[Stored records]
━━━━━━━━━━━━━━━━━━━━━━━━━━━━━━
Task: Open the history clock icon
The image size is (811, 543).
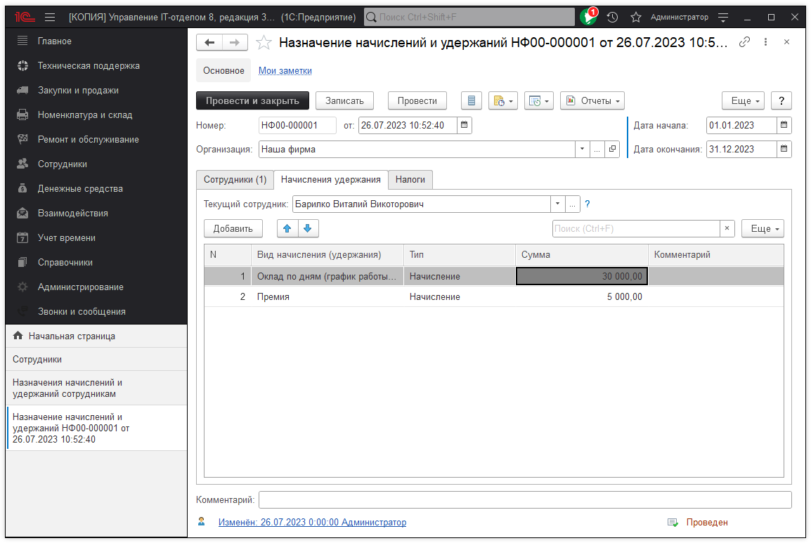Action: click(x=613, y=17)
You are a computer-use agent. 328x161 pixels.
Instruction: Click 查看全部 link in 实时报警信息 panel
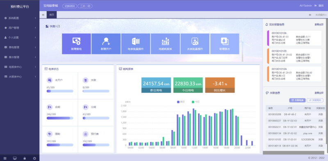(319, 25)
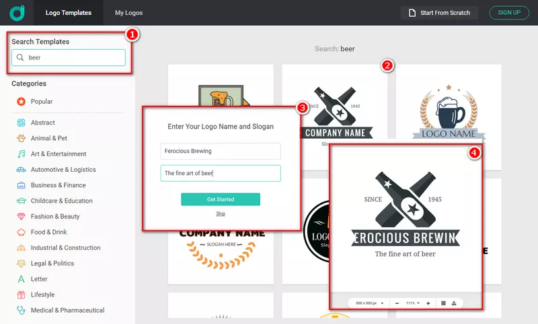538x324 pixels.
Task: Click Start From Scratch
Action: click(x=439, y=13)
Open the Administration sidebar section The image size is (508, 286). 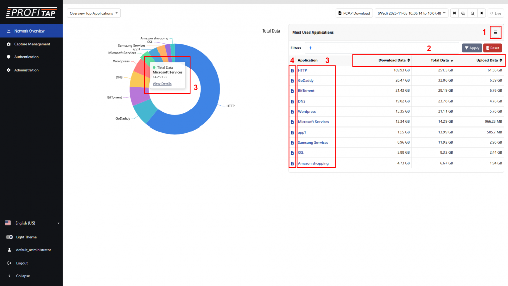[26, 70]
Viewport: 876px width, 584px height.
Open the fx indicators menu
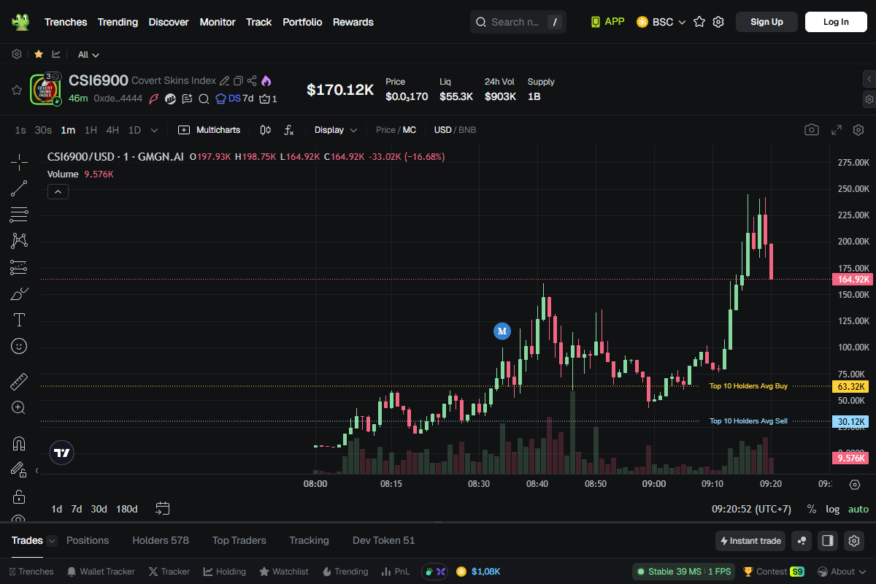289,130
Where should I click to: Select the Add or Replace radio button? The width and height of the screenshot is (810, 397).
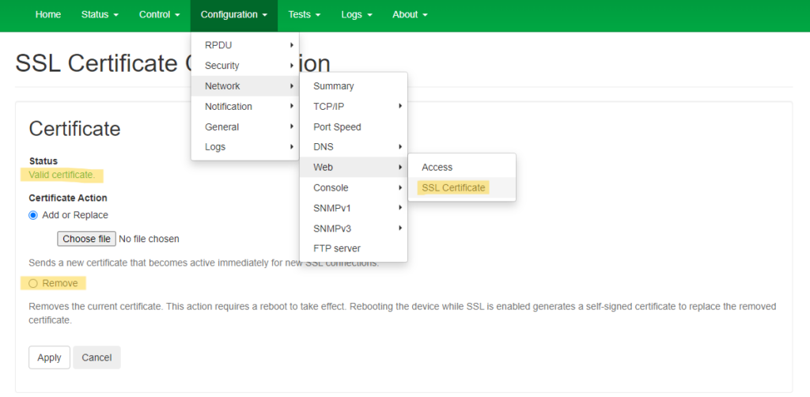click(33, 215)
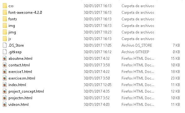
━━━━━━━━━━━━━━━━━━━━━━━━━━━━━━
◆ TASK STATEMENT
Quote the stored records word for word, from the line containing "Where should I" through the end of the records. Leave the pictures out.

◆ THE SOLUTION
Where should I click to: Select the Add or Replace radio button? The width and height of the screenshot is (810, 397).
click(33, 215)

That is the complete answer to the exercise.